I agree with what you are saying mate 100%. I do a lot of research but I'm very green compared to expert home brewers like yourself. 

Sometimes you need someone with the expertise to give you a hand. I was totally confused with the links and wasn't sure on a number of topics. I just needed someone to guide me thru, and I'm very thankful that some people on the forum answered my question without getting annoyed with me.

Is there a beginner section on here or another forum where people can ask questions like this without annoying anyone, cause Im happy to go there next time


----------



## ASYLUM_SPIRIT

manticle said:


> His words were encouraging you to search and research rather than calling you an idiot and to prove it, he provided you with several, very useful links which will help answer your further questions.



I know his intentions were good, I never doubted that.

I didn't say he called me an idiot, but I was pointing out that thats what people probably think I am by still asking questions when I have been provided with links.

Yes I was provided with links and yes I searched but I needed someone to talk to.


----------



## Nick JD

I've found it's always cheaper (and better) to buy yeast that to reculture it.

If you can buy CPA yeast, do.


----------



## ASYLUM_SPIRIT

Nick JD said:


> I've found it's always cheaper (and better) to buy yeast that to reculture it.
> 
> If you can buy CPA yeast, do.




Thanks mate


----------



## Yob

Nick JD said:


> I've found it's always cheaper (and better) to buy yeast that to reculture it.



many people collect ,harvest, store, culture and propagate yeast for various justifiable reasons which need no mention... and I cant really count myself in that crew yet as Im only beginning to consider the real advantages to a yeast bank type setup... and building my equipment to suit...  I fkin love the builds  

I agree It's more work to reculture but for the right reasons its the result you are after for the particular beer yeah?

I disagree that its better to buy it than to re-use it, re-using yeast rocks, hence the link to Wolf's excellent article on rinsing yeast... 

Though I have a personal brewery variance on those methods, for me it certainly gave me *K* of confidence and scope for experimentation and enabled me to get it all "dialled in".. 

The link to the brewing network podcast also has great info and helped me to understand process and practical application with understanding.. and TBH I must have listened to that thing a dozen times and it still gets better each time... little bits you miss each time yeah?

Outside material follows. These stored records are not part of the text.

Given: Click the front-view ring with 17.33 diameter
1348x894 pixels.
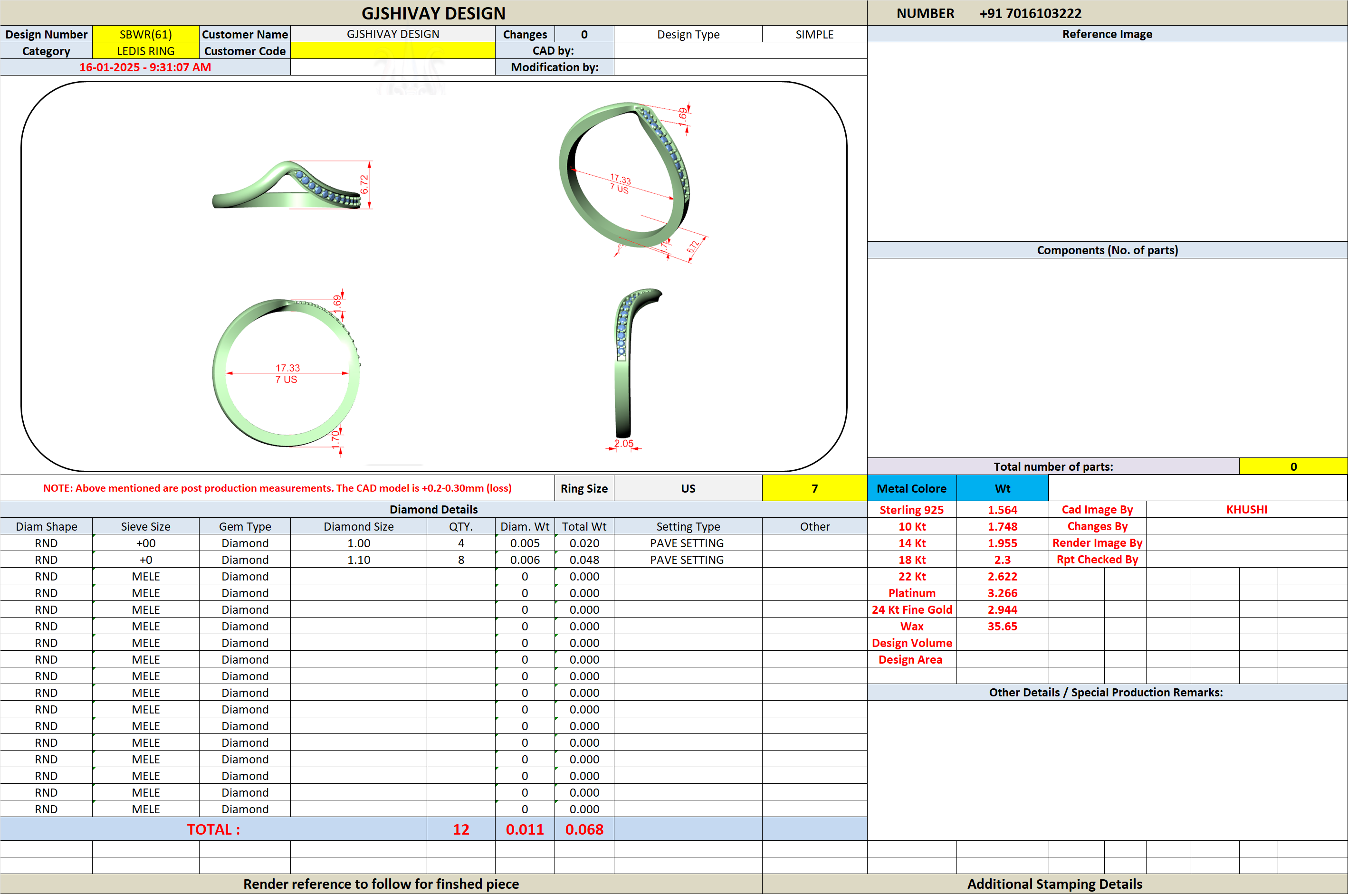Looking at the screenshot, I should 287,372.
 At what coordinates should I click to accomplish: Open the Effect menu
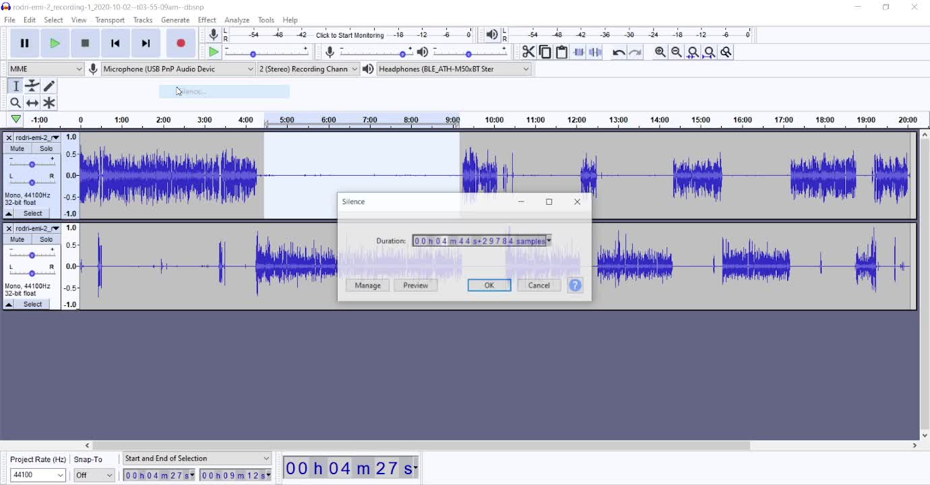pyautogui.click(x=207, y=20)
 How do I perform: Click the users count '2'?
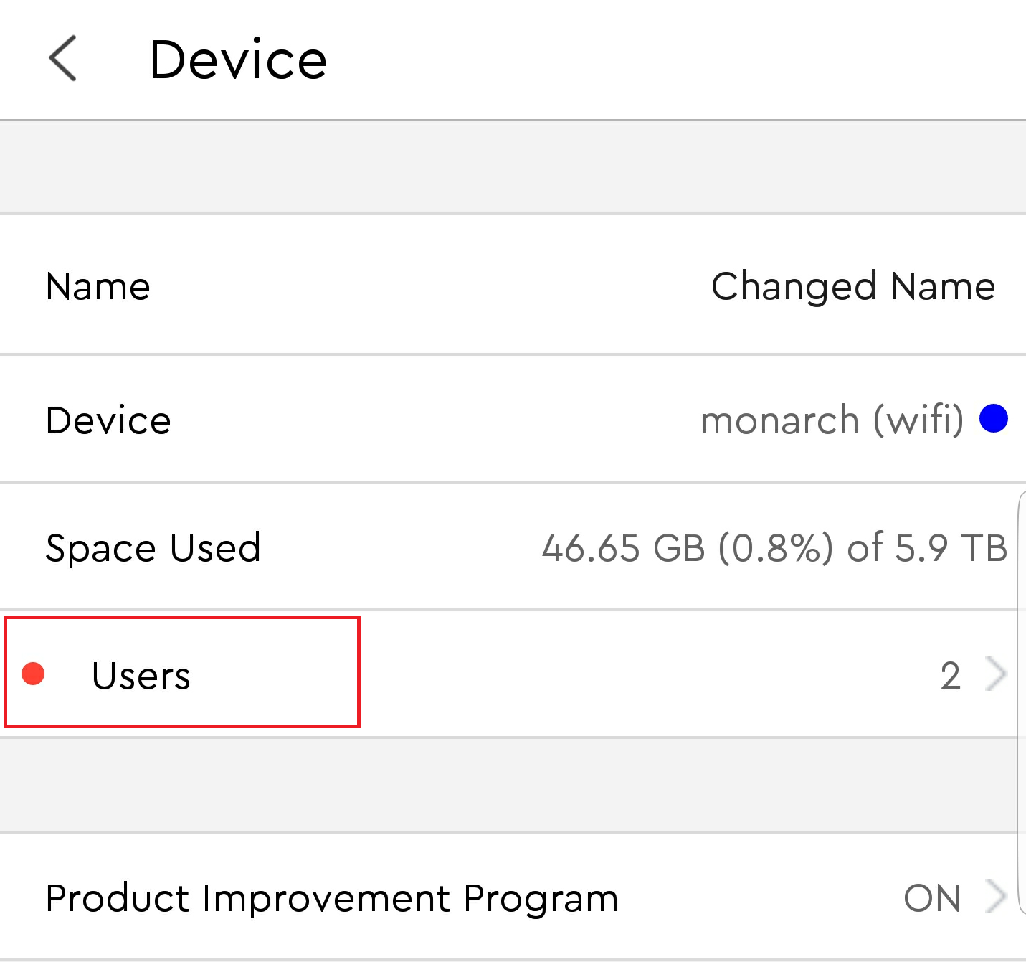coord(951,676)
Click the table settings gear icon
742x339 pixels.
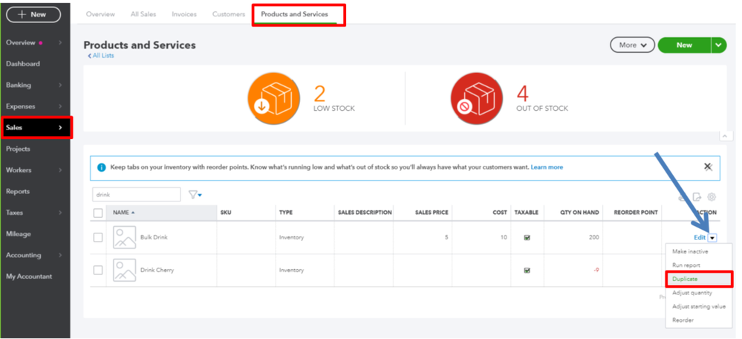tap(712, 197)
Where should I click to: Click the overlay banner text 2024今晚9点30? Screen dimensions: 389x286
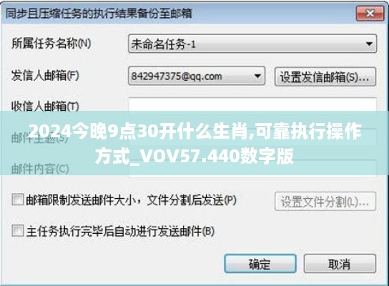coord(93,131)
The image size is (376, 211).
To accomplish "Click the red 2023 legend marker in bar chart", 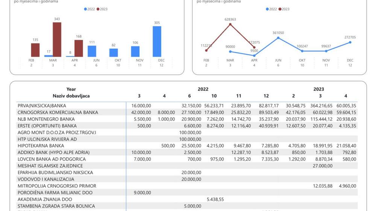I will pyautogui.click(x=98, y=9).
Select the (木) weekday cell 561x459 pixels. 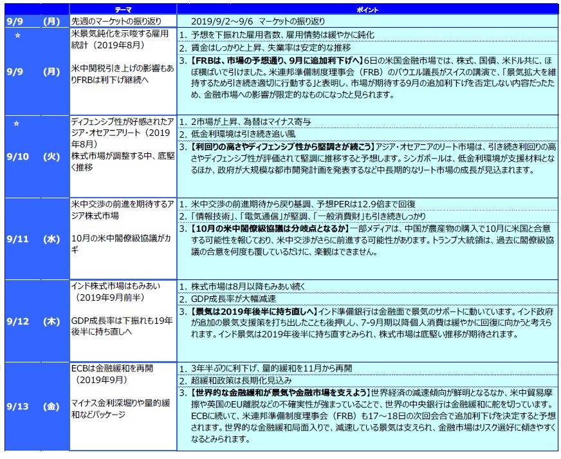[x=51, y=320]
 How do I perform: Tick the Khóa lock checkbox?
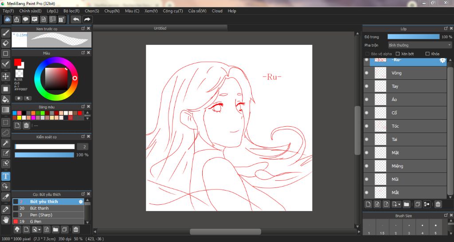coord(427,54)
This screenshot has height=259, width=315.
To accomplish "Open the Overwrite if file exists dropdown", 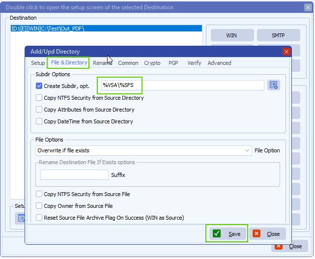I will tap(247, 150).
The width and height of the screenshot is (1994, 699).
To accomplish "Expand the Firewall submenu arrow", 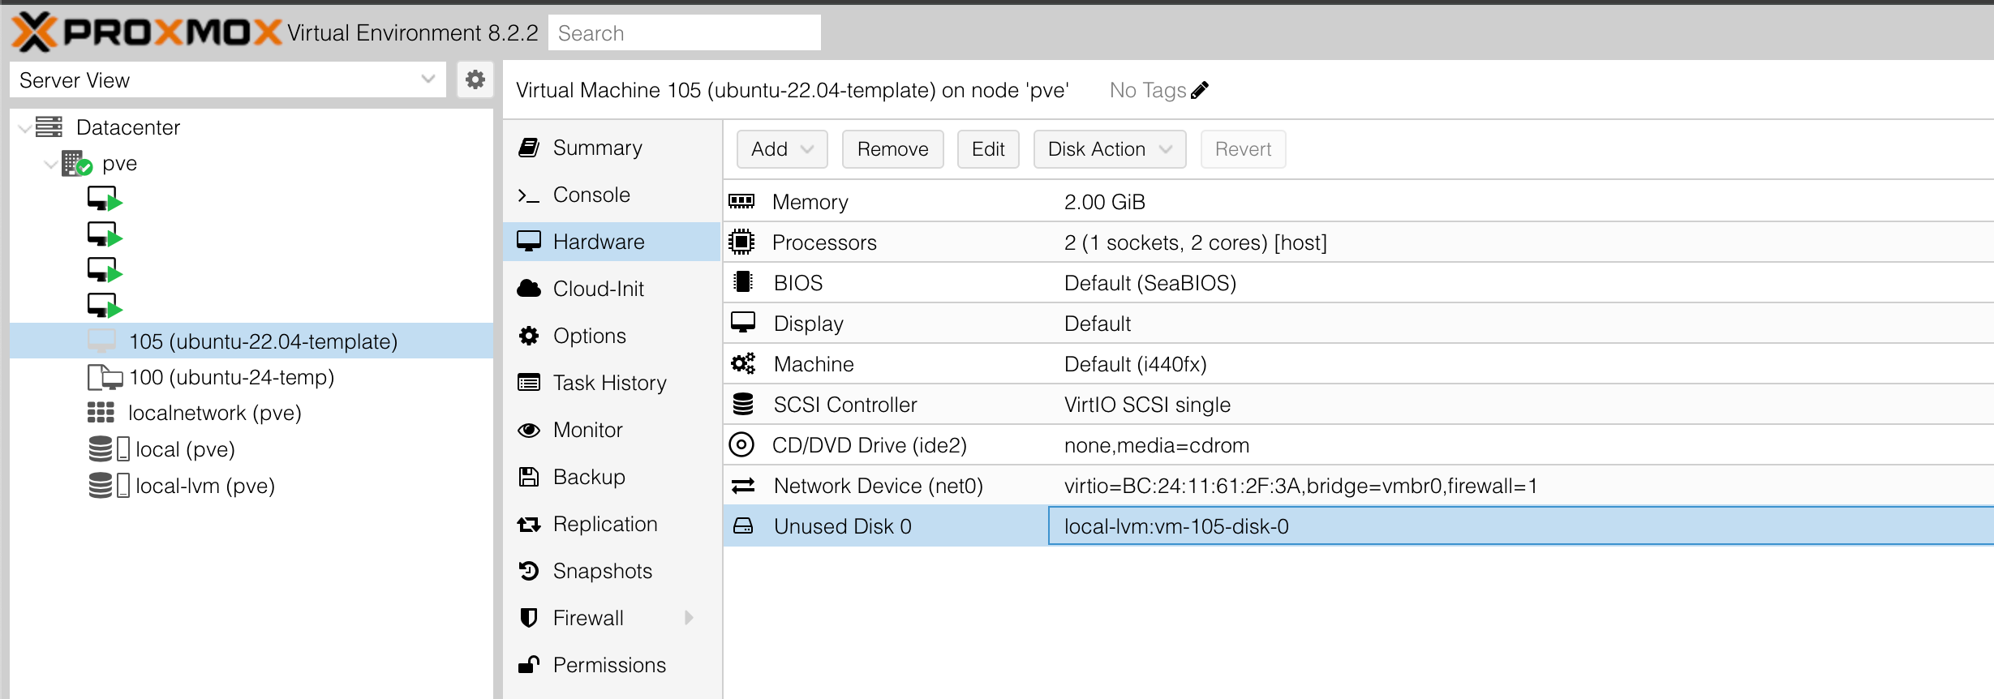I will (x=689, y=618).
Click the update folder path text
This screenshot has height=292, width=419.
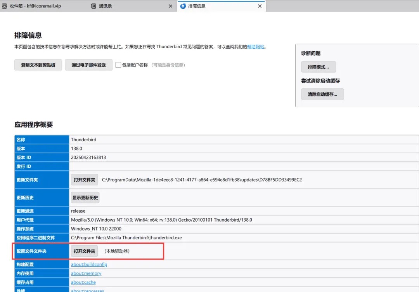pos(202,180)
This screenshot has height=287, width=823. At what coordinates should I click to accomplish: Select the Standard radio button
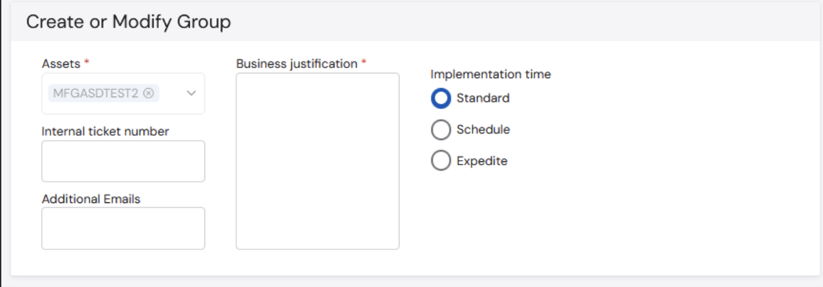[x=441, y=99]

Mr Malty is stand alone awesomeness in conjunction with the above, I frikkin love calcing my Viability...

I still mean no _Dissin _to the OP, but stand by Read. Listen. Practice. Do apply.

Peace


----------



## ploto

In other words just have a go and if worst comes to worst, you'll know better for next time.

Once you grasp the basics there's no better way to learn than through hands-on experience.


----------



## Mikedub

I remember my first Coopers re culture, I had some pretty strong fusels - followed by some pretty blinding hangovers, I think i must have seriously under pitched, might face my demons and have another attempt


----------



## manticle

ASYLUM_SPIRIT said:


> I agree with what you are saying mate 100%. I do a lot of research but I'm very green compared to expert home brewers like yourself.
> 
> Sometimes you need someone with the expertise to give you a hand. I was totally confused with the links and wasn't sure on a number of topics. I just needed someone to guide me thru, and I'm very thankful that some people on the forum answered my question without getting annoyed with me.
> 
> Is there a beginner section on here or another forum where people can ask questions like this without annoying anyone, cause Im happy to go there next time



I understand all this and agree. I fully believe you should be able to ask questions, no matter how silly they may sound to someone else - as long as you try to help yourself, I think people should be willing to help you. If they aren't, they should shut up and not post.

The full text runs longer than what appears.